OBJECTIVE:
Copy the rows below word for word, from the line containing "Open the +55 more markets link" through the line containing "tap(702, 438)", with both of those lines included.

[start RECORD SET]

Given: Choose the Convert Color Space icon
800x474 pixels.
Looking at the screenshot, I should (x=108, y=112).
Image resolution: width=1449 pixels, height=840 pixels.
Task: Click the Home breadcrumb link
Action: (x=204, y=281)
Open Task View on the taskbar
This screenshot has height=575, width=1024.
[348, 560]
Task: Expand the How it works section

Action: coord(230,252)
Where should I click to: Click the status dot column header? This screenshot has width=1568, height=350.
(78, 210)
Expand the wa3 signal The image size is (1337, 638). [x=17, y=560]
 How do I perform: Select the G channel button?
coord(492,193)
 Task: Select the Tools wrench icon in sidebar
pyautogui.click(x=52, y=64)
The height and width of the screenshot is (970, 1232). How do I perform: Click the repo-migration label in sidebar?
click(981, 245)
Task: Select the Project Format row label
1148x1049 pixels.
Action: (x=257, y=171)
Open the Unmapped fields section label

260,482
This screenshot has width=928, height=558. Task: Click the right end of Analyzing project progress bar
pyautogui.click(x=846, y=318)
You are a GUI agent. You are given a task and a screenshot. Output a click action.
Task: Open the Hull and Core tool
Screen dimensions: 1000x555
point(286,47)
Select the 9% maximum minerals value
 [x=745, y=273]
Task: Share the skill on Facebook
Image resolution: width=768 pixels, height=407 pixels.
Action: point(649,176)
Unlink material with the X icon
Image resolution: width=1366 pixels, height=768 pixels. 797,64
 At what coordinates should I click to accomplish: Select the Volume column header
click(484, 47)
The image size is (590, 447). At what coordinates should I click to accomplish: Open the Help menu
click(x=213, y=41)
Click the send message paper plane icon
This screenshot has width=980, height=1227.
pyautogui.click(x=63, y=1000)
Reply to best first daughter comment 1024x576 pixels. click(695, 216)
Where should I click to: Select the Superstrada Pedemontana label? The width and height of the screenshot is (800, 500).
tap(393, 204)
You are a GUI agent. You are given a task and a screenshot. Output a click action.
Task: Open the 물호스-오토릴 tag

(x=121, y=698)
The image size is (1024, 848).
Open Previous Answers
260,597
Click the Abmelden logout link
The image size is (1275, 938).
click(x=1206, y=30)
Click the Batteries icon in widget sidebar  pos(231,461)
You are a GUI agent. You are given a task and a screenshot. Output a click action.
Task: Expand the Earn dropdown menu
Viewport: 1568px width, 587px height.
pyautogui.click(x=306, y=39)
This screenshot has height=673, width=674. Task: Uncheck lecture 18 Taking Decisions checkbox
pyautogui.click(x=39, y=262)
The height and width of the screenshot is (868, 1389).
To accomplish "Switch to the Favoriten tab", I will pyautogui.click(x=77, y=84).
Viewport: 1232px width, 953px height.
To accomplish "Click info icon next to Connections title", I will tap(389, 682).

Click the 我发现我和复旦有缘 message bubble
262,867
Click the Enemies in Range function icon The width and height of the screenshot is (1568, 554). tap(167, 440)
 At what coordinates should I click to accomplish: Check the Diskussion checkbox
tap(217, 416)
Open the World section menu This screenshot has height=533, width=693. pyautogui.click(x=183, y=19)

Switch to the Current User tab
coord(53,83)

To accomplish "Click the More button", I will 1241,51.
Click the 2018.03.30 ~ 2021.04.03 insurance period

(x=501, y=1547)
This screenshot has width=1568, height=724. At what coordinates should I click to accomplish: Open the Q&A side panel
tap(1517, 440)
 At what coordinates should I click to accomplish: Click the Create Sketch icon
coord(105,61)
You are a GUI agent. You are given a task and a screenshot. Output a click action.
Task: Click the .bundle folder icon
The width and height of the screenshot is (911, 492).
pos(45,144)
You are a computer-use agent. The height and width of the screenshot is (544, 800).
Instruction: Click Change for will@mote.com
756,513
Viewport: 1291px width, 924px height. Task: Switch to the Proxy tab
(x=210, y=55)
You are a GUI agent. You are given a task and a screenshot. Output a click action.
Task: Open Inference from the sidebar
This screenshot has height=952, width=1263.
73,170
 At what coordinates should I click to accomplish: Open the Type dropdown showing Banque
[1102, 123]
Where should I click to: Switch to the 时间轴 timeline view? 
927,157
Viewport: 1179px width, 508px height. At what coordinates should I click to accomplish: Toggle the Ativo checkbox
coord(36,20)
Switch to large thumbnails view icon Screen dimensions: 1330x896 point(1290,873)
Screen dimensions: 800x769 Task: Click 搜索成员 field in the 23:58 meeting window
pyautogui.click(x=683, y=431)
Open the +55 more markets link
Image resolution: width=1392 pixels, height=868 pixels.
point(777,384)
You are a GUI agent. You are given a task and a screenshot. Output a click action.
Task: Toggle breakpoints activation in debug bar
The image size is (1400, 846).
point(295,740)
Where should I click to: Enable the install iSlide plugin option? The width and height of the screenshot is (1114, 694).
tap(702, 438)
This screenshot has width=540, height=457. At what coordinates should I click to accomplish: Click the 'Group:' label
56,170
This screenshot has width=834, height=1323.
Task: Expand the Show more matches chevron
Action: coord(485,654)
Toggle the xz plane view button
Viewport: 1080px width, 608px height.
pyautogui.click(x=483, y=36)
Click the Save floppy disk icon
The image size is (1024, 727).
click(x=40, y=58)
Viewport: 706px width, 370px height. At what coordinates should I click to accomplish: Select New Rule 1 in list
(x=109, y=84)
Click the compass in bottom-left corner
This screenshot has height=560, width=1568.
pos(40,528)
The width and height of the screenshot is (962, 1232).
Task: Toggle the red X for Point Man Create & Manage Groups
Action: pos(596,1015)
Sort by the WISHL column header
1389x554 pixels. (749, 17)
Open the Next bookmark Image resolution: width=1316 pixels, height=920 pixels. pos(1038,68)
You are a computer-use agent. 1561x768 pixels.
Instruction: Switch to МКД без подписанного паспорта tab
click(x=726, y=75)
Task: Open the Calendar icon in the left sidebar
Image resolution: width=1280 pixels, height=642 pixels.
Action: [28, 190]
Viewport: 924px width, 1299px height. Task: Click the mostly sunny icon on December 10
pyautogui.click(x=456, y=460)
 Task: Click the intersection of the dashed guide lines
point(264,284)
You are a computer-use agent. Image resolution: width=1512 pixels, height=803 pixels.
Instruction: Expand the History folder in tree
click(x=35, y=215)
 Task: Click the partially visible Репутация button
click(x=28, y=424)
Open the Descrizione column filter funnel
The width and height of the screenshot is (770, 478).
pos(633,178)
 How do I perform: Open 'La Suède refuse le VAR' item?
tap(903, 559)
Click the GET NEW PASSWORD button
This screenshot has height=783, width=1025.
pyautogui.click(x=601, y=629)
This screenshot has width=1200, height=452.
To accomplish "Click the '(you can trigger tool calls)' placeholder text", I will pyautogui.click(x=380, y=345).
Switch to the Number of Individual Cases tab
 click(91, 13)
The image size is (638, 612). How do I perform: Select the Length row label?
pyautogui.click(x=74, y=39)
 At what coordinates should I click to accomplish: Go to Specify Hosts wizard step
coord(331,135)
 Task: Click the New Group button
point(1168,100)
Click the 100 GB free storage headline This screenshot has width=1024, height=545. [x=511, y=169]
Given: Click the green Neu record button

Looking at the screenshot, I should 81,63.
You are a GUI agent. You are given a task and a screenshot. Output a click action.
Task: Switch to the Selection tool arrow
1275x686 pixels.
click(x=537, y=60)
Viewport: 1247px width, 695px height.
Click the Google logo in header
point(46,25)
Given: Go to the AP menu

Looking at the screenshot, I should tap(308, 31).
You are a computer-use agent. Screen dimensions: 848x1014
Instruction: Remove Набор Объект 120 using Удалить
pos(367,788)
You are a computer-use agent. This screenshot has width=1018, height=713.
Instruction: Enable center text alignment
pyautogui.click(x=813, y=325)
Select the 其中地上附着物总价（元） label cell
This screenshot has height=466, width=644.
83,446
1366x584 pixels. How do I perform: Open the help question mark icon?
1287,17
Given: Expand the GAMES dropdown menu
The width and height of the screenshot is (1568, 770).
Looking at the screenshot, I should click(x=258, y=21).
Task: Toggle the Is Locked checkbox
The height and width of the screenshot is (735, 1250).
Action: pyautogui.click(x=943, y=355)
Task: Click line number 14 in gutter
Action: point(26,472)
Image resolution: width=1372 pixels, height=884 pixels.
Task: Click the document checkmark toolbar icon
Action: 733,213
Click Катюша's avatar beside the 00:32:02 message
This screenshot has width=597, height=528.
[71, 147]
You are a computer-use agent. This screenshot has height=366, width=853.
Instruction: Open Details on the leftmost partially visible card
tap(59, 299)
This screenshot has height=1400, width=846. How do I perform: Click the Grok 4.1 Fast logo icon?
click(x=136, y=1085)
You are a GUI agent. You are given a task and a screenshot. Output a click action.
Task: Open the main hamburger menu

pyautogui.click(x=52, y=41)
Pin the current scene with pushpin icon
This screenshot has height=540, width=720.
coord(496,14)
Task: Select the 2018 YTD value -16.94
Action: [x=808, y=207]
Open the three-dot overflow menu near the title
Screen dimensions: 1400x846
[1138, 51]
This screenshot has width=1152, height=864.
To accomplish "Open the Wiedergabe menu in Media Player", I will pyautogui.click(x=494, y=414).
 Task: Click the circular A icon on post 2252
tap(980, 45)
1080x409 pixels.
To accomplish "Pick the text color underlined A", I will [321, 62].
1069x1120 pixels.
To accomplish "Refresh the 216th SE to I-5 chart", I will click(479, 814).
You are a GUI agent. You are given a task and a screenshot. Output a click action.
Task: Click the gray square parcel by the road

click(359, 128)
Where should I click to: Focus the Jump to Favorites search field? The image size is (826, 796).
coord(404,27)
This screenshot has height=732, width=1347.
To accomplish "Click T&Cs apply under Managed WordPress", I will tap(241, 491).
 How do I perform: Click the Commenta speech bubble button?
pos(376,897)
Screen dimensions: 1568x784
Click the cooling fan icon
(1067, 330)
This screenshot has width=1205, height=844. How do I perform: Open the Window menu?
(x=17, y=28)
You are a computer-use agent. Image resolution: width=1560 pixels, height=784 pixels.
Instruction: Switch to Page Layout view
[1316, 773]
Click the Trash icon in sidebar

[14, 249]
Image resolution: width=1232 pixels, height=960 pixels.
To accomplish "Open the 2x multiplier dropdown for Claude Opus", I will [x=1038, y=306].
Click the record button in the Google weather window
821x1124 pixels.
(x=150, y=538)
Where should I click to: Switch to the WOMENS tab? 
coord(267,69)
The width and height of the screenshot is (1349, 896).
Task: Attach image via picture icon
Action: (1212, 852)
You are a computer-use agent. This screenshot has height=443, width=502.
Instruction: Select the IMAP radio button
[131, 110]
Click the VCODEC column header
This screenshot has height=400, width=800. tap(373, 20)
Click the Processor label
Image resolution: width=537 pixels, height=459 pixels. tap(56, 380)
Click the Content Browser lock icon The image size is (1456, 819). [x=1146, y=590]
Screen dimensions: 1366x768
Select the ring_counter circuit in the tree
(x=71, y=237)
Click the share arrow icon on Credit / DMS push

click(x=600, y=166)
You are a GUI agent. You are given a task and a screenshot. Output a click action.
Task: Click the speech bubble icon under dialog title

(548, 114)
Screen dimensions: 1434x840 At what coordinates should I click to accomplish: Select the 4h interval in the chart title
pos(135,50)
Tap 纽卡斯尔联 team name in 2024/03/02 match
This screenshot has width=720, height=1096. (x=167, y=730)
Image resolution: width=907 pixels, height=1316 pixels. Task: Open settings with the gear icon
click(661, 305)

[end RECORD SET]

TASK RESPONSE:
Open the +55 more markets link
Image resolution: width=1392 pixels, height=868 pixels.
point(777,384)
You are a GUI agent. You are given a task and a screenshot. Output a click action.
Task: Toggle breakpoints activation in debug bar
The image size is (1400, 846).
point(295,740)
Where should I click to: Enable the install iSlide plugin option? The width and height of the screenshot is (1114, 694).
tap(702, 438)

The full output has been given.